## Page excerpt:
Description

Key Responsibilities:
● Develop a scalable, multi-tenant observability platform using open-source technologies, covering centralized logging, monitoring, alerting, APM, system status pages, and dashboards.
● Partner with service owners and key stakeholders to define SLAs, SLOs, and SLIs for business-critical systems.
● Contribute to the architecture, deployment, and operation of enterprise-class, secure, instrumented, and highly available infrastructure and services.
● Create or integrate automation frameworks and infrastructure tools using technologies like terraform/opentofu, salt-stack/ansible, Docker, Kubernetes/Helm, bash, and Python.
● Routinely analyze and address system inefficiencies and performance bottlenecks to ensure infrastructure scalability.
● Advise internal and external partners on optimal approaches to specific technical tasks.

## Dataset excerpt:
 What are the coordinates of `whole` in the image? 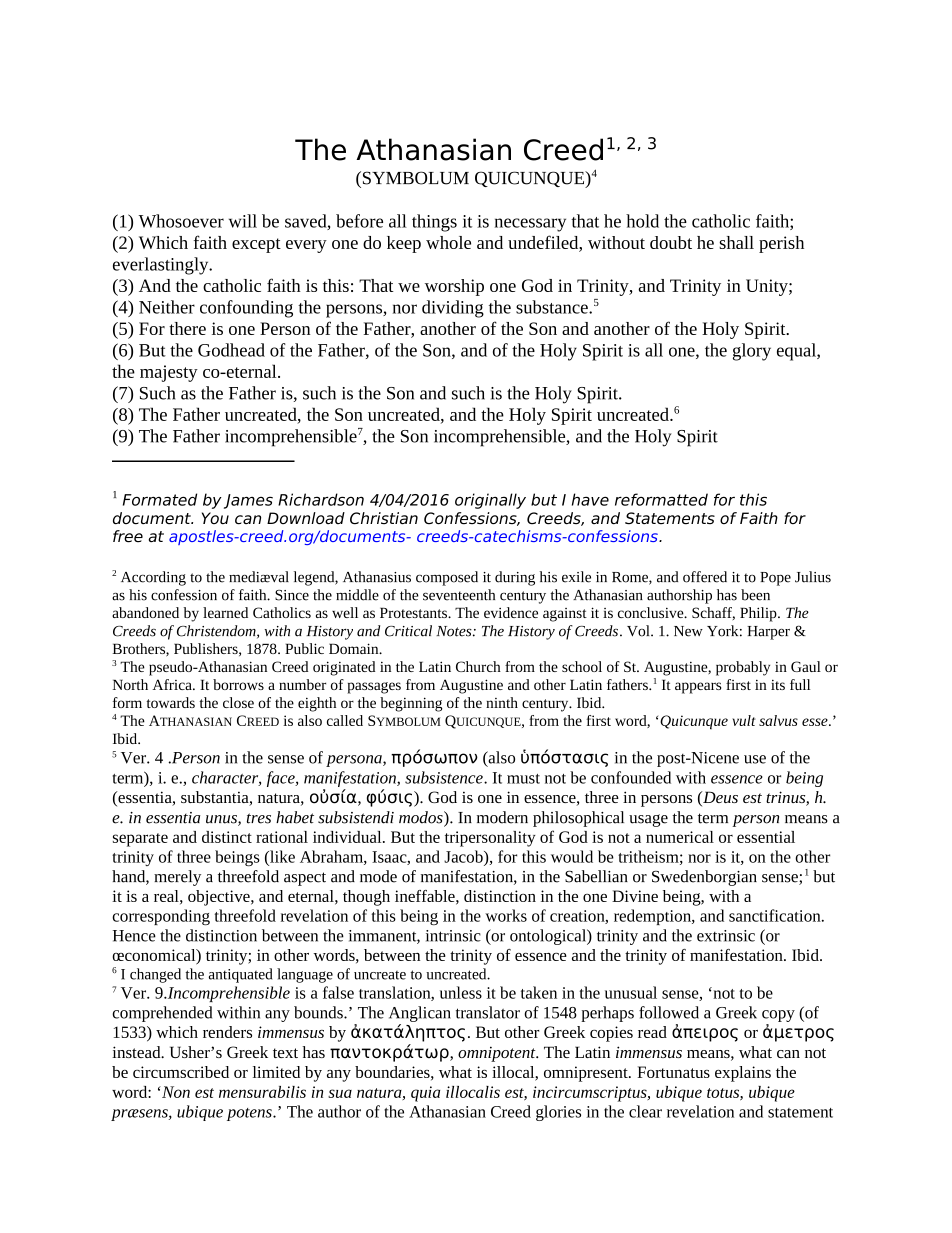 It's located at (448, 242).
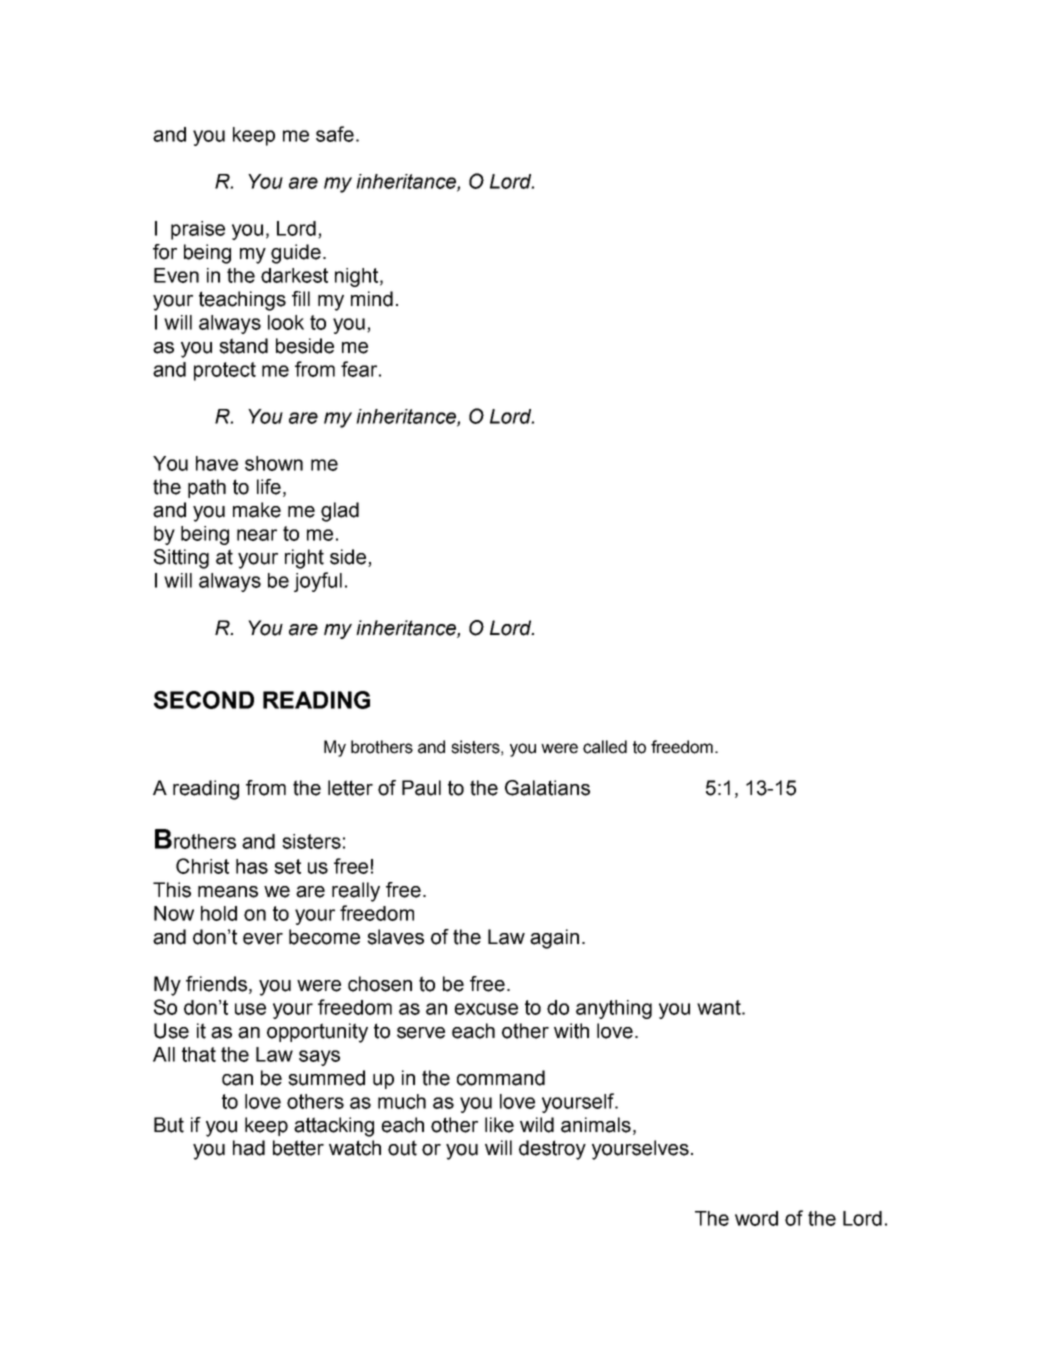 This screenshot has height=1348, width=1042. Describe the element at coordinates (614, 1009) in the screenshot. I see `anything` at that location.
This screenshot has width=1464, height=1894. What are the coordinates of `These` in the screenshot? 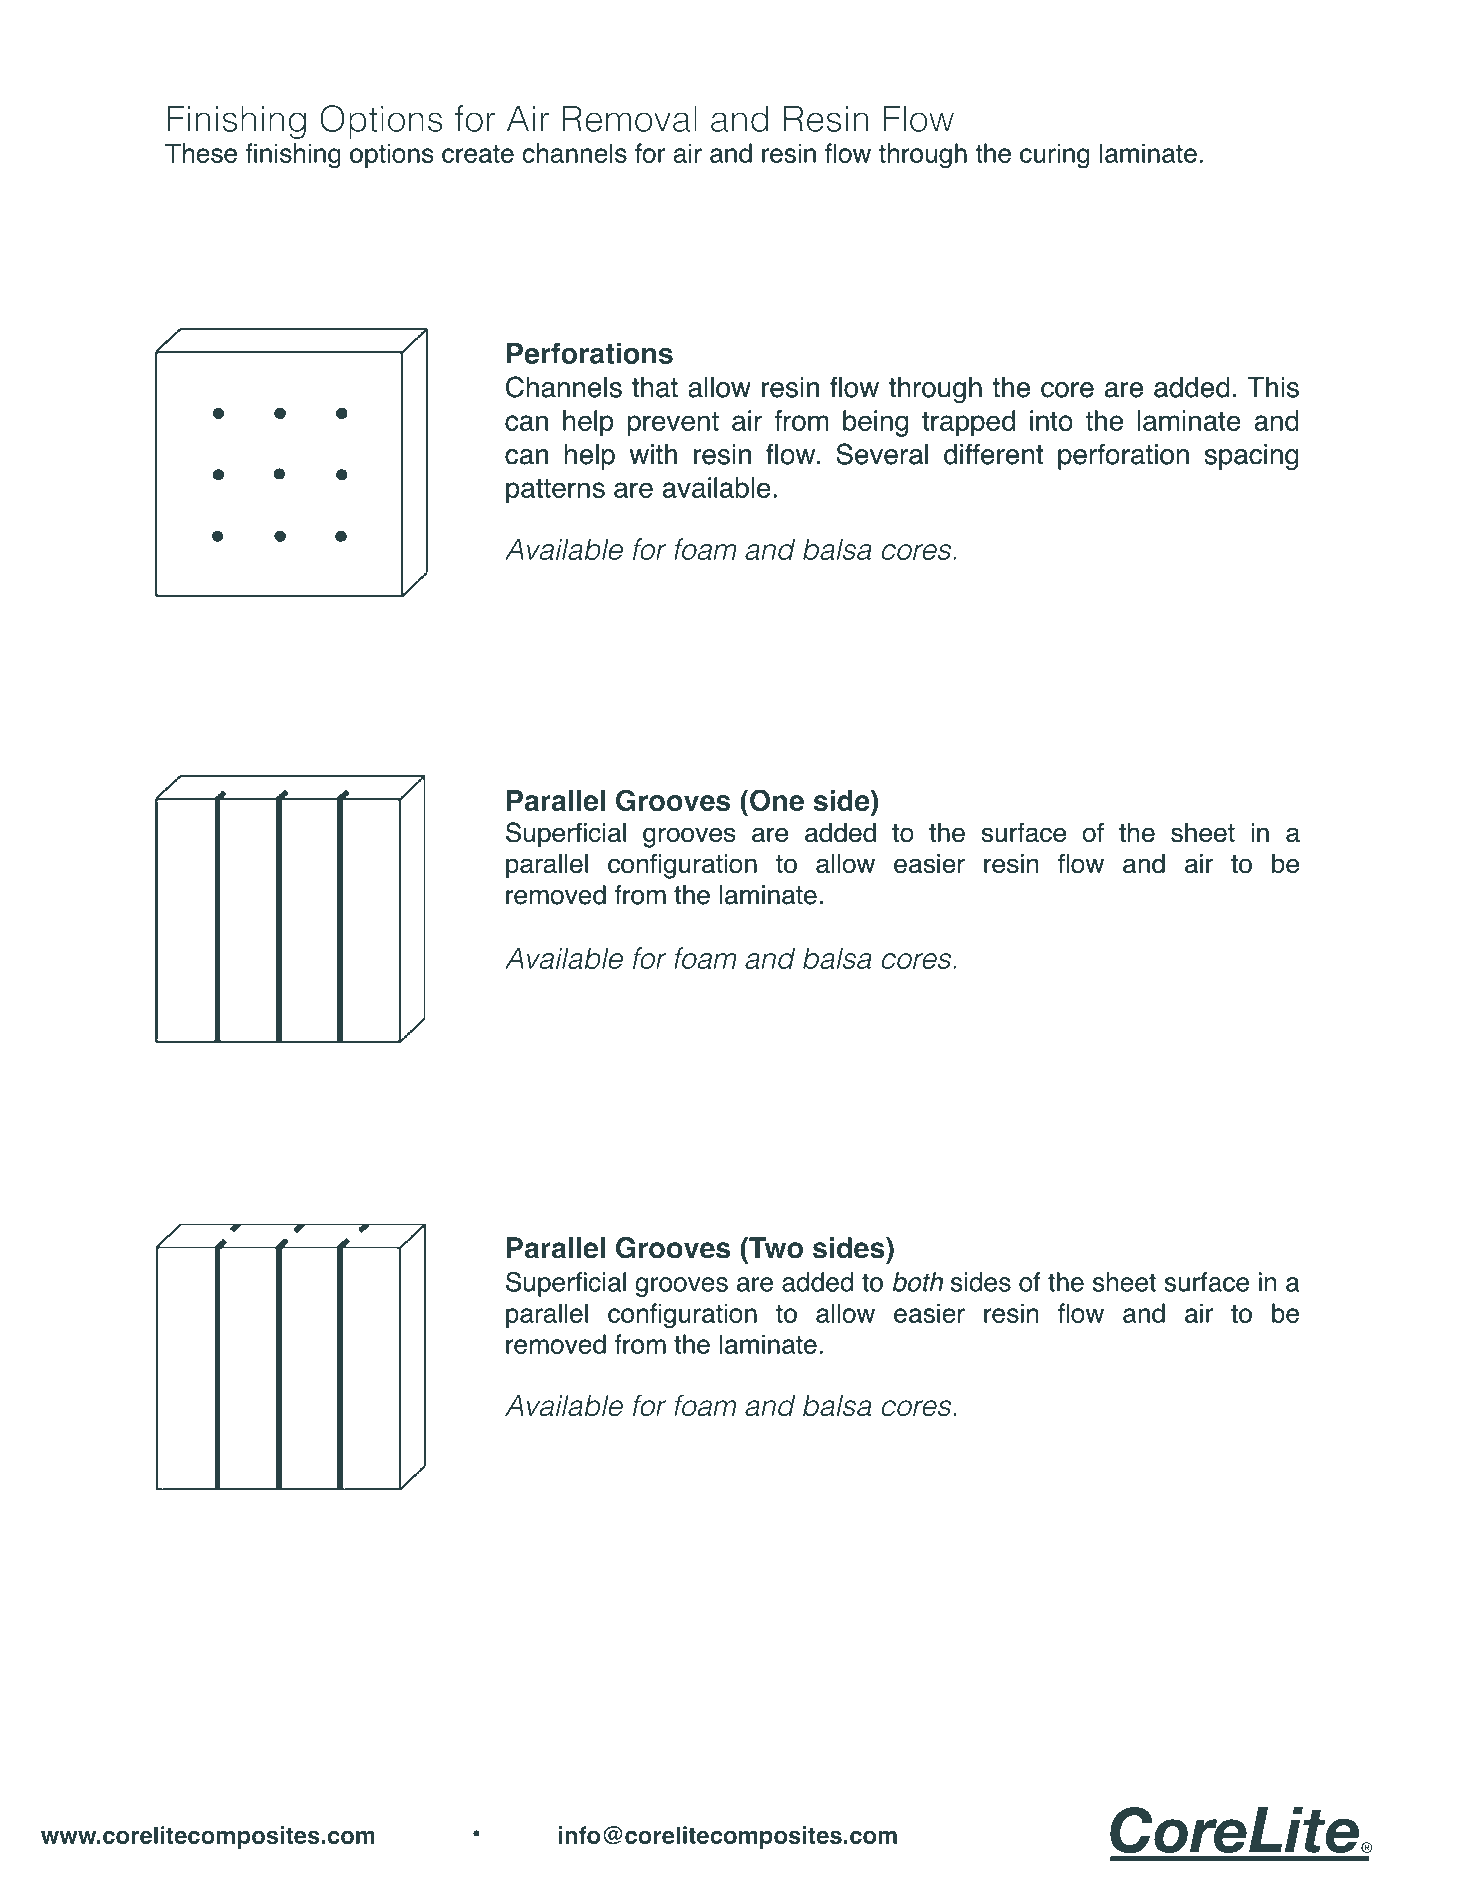 It's located at (201, 153).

## Short problem:
Could you write out the job description at the top word for word, from its "Description" header through the final bullet?

## Correct output:
Description

Key Responsibilities:
● Develop a scalable, multi-tenant observability platform using open-source technologies, covering centralized logging, monitoring, alerting, APM, system status pages, and dashboards.
● Partner with service owners and key stakeholders to define SLAs, SLOs, and SLIs for business-critical systems.
● Contribute to the architecture, deployment, and operation of enterprise-class, secure, instrumented, and highly available infrastructure and services.
● Create or integrate automation frameworks and infrastructure tools using technologies like terraform/opentofu, salt-stack/ansible, Docker, Kubernetes/Helm, bash, and Python.
● Routinely analyze and address system inefficiencies and performance bottlenecks to ensure infrastructure scalability.
● Advise internal and external partners on optimal approaches to specific technical tasks.